• [Task statement]
Repeat the entries exactly. Leave nothing out.

*** Opening Material for this exercise ***

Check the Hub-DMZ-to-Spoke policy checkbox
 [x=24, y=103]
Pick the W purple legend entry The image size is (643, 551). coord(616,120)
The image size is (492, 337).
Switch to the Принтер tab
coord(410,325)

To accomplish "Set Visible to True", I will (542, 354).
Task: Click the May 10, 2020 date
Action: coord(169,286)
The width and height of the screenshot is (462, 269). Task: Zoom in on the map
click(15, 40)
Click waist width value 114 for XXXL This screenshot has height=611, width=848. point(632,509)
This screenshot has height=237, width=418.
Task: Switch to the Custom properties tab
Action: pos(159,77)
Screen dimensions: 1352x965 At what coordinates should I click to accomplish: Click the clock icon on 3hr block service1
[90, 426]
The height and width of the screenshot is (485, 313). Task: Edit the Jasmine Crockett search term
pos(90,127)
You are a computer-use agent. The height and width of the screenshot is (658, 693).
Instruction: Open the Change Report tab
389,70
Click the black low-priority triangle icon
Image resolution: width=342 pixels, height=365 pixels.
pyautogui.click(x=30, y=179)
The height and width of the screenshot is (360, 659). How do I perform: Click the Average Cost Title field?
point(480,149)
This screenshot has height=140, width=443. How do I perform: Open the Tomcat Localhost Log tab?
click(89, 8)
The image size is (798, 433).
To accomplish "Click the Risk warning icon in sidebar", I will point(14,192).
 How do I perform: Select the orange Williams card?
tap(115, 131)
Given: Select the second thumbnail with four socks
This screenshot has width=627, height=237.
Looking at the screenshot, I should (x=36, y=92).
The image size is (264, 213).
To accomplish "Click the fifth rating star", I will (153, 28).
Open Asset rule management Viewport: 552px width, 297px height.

*** Closing Material for this exercise ***

• [Result for this exercise]
Check the Hub-DMZ-to-Spoke policy checkbox
 [x=24, y=103]
Pick the W purple legend entry The image size is (643, 551). coord(616,120)
The image size is (492, 337).
Switch to the Принтер tab
coord(410,325)

To accomplish "Set Visible to True", I will (542, 354).
Task: Click the May 10, 2020 date
Action: coord(169,286)
The width and height of the screenshot is (462, 269). Task: Zoom in on the map
click(15, 40)
Click waist width value 114 for XXXL This screenshot has height=611, width=848. point(632,509)
This screenshot has height=237, width=418.
Task: Switch to the Custom properties tab
Action: pos(159,77)
Screen dimensions: 1352x965 At what coordinates should I click to accomplish: Click the clock icon on 3hr block service1
[90, 426]
The height and width of the screenshot is (485, 313). Task: Edit the Jasmine Crockett search term
pos(90,127)
You are a computer-use agent. The height and width of the screenshot is (658, 693).
Instruction: Open the Change Report tab
389,70
Click the black low-priority triangle icon
Image resolution: width=342 pixels, height=365 pixels.
pyautogui.click(x=30, y=179)
The height and width of the screenshot is (360, 659). How do I perform: Click the Average Cost Title field?
point(480,149)
This screenshot has height=140, width=443. How do I perform: Open the Tomcat Localhost Log tab?
click(89, 8)
The image size is (798, 433).
To accomplish "Click the Risk warning icon in sidebar", I will point(14,192).
 How do I perform: Select the orange Williams card?
tap(115, 131)
Given: Select the second thumbnail with four socks
This screenshot has width=627, height=237.
Looking at the screenshot, I should (x=36, y=92).
The image size is (264, 213).
To accomplish "Click the fifth rating star", I will (153, 28).
Open Asset rule management Viewport: 552px width, 297px height.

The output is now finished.